▶ _Directions for this task_
Return, character for character, the lines of the data below that run from the line containing "is (1422, 988)." through the line containing "point(662,821)", including both of those lines.

** begin Source records **

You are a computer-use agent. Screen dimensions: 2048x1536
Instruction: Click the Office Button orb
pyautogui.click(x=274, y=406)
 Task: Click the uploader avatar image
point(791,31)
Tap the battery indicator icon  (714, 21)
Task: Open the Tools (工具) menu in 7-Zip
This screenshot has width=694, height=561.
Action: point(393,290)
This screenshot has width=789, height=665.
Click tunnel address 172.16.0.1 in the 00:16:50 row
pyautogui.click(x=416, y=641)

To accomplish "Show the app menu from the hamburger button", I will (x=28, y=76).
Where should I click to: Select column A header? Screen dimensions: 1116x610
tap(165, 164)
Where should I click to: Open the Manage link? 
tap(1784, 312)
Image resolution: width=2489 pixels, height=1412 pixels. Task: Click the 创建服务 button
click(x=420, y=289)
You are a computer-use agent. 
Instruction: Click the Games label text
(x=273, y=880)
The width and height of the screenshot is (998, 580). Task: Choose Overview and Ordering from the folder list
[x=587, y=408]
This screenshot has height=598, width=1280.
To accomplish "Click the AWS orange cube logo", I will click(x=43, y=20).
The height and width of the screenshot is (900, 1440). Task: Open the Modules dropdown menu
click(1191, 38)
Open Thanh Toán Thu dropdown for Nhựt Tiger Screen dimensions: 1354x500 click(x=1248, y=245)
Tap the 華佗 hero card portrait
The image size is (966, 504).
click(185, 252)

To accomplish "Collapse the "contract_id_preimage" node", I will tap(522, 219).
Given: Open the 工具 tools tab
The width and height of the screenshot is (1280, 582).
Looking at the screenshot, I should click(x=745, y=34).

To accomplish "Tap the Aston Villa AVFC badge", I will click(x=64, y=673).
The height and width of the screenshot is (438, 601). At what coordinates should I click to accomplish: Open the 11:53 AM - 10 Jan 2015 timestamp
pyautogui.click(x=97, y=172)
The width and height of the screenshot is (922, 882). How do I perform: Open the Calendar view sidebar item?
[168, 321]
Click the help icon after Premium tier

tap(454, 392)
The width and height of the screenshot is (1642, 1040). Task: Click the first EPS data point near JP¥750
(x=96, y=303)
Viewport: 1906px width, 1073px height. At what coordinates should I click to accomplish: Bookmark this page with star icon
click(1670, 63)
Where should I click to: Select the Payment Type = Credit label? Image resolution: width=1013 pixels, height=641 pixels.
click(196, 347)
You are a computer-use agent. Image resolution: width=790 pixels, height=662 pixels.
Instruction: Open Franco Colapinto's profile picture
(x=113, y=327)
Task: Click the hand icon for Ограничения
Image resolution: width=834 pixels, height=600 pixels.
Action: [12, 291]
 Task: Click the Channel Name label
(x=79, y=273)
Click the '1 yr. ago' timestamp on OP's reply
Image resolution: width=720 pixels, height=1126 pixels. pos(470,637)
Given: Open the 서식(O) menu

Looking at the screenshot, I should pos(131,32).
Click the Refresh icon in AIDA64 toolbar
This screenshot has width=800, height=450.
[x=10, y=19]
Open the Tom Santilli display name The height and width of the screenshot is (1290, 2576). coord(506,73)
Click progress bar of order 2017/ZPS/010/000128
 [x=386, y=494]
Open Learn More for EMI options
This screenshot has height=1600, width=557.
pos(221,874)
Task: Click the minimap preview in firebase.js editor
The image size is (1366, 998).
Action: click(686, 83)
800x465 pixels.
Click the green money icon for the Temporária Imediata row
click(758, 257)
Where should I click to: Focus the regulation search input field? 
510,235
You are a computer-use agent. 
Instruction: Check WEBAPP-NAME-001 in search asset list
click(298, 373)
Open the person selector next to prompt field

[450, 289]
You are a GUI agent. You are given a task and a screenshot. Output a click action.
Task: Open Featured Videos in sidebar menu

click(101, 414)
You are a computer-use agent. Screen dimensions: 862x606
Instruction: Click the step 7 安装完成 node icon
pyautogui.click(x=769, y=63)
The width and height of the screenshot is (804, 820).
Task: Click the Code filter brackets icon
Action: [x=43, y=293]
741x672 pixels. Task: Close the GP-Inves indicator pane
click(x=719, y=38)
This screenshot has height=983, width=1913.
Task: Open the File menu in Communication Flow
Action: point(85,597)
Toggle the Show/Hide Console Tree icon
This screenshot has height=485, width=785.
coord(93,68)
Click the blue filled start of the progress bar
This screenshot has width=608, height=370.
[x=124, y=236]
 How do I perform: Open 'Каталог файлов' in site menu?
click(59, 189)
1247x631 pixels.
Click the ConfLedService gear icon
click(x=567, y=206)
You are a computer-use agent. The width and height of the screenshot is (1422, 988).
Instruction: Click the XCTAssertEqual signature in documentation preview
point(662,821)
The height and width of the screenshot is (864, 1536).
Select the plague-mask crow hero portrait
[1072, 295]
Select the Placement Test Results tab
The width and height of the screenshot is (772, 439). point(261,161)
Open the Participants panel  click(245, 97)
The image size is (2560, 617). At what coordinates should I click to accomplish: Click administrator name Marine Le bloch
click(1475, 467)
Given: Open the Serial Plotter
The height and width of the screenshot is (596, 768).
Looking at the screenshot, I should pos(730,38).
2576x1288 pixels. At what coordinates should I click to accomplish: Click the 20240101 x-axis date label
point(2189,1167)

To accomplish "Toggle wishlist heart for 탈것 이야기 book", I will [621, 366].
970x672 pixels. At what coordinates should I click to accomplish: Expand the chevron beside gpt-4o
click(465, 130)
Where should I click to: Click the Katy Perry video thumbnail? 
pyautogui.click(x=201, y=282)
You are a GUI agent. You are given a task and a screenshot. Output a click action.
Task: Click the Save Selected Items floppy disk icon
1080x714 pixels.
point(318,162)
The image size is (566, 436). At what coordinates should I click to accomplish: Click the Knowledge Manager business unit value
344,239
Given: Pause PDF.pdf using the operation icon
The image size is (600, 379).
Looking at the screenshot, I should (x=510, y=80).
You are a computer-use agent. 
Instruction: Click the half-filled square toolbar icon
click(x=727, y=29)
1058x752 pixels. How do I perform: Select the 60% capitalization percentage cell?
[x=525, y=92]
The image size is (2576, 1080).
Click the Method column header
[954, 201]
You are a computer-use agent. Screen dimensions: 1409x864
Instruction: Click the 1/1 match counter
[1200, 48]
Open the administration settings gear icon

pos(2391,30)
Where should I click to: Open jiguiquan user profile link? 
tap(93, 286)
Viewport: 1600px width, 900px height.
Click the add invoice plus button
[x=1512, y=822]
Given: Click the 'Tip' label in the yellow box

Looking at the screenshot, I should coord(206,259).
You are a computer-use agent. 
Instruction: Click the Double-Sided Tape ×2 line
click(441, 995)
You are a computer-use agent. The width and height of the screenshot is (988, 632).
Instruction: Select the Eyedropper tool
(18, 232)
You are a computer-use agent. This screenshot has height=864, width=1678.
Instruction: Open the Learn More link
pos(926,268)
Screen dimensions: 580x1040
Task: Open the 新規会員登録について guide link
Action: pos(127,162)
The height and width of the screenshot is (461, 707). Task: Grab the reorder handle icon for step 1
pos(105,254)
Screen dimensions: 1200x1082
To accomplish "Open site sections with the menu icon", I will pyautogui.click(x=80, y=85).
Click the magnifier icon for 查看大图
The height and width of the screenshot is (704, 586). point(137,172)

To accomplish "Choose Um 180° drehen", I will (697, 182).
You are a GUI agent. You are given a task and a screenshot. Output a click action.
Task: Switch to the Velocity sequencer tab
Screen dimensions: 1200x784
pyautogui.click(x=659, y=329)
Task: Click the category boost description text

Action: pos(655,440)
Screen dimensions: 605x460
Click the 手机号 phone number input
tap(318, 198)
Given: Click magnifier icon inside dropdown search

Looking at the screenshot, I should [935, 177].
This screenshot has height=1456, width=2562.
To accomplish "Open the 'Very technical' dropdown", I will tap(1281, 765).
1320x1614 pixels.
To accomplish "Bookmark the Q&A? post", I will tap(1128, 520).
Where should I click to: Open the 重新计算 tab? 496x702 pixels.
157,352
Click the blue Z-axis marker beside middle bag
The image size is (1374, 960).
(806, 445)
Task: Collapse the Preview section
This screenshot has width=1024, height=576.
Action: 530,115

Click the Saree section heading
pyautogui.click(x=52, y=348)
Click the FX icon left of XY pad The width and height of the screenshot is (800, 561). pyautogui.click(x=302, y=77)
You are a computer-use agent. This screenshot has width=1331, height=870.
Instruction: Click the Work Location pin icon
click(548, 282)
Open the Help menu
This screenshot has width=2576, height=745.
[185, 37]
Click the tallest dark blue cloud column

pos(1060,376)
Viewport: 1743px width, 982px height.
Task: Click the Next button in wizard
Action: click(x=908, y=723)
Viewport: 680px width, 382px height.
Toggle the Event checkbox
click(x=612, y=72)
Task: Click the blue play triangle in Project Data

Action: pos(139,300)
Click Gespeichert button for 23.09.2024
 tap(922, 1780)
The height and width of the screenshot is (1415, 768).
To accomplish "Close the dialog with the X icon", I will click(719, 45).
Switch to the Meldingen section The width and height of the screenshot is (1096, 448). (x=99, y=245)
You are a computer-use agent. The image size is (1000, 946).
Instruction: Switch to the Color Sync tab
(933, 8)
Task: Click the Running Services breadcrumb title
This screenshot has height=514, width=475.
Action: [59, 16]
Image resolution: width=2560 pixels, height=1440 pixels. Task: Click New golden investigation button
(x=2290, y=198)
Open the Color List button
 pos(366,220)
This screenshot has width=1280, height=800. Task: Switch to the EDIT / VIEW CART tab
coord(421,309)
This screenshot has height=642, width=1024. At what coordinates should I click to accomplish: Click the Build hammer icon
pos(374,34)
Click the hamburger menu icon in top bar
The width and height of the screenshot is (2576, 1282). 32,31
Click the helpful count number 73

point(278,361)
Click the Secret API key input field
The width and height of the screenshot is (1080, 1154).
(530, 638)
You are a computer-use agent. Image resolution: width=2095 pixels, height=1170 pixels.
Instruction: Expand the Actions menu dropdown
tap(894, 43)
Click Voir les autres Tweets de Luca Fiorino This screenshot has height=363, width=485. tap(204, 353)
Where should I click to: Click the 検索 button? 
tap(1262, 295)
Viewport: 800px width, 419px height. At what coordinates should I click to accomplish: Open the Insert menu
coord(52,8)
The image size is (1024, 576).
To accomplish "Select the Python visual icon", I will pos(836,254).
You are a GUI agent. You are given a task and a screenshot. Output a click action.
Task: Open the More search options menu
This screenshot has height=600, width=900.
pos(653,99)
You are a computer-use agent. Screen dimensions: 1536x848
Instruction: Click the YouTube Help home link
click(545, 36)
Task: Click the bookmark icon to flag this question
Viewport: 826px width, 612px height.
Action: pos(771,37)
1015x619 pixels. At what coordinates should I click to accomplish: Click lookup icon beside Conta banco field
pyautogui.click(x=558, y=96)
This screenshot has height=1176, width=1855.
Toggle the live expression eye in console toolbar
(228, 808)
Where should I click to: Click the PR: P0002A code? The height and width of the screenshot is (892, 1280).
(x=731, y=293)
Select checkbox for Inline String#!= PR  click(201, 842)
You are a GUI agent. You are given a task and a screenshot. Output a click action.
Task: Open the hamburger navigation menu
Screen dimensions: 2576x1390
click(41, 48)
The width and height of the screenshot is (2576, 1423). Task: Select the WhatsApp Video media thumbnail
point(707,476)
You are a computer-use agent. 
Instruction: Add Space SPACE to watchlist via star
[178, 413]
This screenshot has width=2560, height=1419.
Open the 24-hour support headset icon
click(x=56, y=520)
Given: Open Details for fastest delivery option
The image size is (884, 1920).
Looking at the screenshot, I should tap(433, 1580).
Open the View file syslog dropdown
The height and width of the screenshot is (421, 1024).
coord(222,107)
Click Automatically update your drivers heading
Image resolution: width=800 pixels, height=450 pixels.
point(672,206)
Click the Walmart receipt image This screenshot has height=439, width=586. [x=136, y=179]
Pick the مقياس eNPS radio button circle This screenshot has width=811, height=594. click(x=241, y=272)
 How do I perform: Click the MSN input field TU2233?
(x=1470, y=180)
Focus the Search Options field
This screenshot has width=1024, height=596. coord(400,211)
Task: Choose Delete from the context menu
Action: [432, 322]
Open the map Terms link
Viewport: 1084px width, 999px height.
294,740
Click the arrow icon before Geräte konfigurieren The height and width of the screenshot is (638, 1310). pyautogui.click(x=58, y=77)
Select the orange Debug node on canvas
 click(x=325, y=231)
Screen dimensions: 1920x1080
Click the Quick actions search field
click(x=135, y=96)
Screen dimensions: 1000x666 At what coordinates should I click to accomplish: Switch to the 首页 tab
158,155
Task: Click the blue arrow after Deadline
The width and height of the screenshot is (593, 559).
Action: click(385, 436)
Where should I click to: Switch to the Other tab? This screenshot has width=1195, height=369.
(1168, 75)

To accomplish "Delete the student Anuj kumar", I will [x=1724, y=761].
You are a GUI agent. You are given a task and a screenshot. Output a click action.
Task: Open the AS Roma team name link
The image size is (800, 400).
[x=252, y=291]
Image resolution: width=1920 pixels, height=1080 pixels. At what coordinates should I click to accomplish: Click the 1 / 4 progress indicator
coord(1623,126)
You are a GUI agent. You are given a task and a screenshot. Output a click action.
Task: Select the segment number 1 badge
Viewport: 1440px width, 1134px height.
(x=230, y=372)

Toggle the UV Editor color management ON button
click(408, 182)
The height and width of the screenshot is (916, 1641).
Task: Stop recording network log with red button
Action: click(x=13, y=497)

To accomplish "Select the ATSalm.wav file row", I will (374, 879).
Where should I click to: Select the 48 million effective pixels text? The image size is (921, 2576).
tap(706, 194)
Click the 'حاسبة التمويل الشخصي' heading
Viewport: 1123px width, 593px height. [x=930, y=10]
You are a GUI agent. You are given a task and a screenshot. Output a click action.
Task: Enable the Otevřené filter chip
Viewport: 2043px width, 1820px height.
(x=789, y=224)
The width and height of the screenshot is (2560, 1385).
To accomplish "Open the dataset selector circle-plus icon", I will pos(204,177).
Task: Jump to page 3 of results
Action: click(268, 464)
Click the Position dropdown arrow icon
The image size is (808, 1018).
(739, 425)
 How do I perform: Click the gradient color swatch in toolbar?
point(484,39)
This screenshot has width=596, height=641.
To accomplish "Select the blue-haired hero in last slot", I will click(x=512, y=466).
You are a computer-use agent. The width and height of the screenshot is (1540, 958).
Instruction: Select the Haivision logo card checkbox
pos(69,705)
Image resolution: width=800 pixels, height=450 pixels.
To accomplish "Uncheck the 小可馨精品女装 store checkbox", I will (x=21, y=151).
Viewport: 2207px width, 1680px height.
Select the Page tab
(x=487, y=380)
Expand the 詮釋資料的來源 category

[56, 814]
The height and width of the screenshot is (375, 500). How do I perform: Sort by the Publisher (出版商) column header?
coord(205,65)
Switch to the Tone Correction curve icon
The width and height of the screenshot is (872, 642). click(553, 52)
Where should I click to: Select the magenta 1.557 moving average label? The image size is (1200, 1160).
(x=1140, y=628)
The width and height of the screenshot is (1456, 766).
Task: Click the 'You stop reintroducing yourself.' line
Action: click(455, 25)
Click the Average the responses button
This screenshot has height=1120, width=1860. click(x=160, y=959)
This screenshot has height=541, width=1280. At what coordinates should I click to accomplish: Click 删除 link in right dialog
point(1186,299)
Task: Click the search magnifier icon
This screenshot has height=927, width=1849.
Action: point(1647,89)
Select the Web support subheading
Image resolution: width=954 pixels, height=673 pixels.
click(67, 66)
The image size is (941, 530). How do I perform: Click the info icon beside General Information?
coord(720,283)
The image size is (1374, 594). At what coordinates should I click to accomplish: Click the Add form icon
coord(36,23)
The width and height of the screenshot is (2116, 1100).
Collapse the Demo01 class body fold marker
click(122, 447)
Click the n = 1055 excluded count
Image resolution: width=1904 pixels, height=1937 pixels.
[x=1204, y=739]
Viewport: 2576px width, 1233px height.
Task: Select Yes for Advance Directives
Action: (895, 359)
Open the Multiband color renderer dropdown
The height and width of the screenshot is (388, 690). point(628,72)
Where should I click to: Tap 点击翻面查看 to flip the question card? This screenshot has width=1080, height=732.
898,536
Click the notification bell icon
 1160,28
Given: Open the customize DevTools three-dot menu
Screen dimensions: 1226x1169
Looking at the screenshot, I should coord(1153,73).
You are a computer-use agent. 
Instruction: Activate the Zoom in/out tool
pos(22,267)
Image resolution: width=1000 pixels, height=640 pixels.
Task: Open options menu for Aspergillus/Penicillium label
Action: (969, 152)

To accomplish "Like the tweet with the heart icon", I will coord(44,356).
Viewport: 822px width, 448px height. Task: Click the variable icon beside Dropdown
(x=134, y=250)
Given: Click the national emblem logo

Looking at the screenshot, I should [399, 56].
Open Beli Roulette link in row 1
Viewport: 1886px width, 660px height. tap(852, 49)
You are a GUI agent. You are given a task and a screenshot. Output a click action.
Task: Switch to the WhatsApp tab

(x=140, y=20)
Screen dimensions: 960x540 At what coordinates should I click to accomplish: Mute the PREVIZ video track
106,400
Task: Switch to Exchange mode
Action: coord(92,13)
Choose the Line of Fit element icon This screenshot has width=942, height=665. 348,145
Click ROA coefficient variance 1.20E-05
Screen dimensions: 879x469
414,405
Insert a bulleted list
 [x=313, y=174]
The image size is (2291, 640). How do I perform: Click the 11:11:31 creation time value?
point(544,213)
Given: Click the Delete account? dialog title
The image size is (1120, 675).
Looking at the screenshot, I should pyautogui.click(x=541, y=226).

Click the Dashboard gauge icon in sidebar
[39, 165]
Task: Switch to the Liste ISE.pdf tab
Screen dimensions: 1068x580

** end Source records **

▶ _Response for this exercise_
You are a computer-use agent. The width and height of the screenshot is (1422, 988).
Instruction: Click the XCTAssertEqual signature in documentation preview
point(662,821)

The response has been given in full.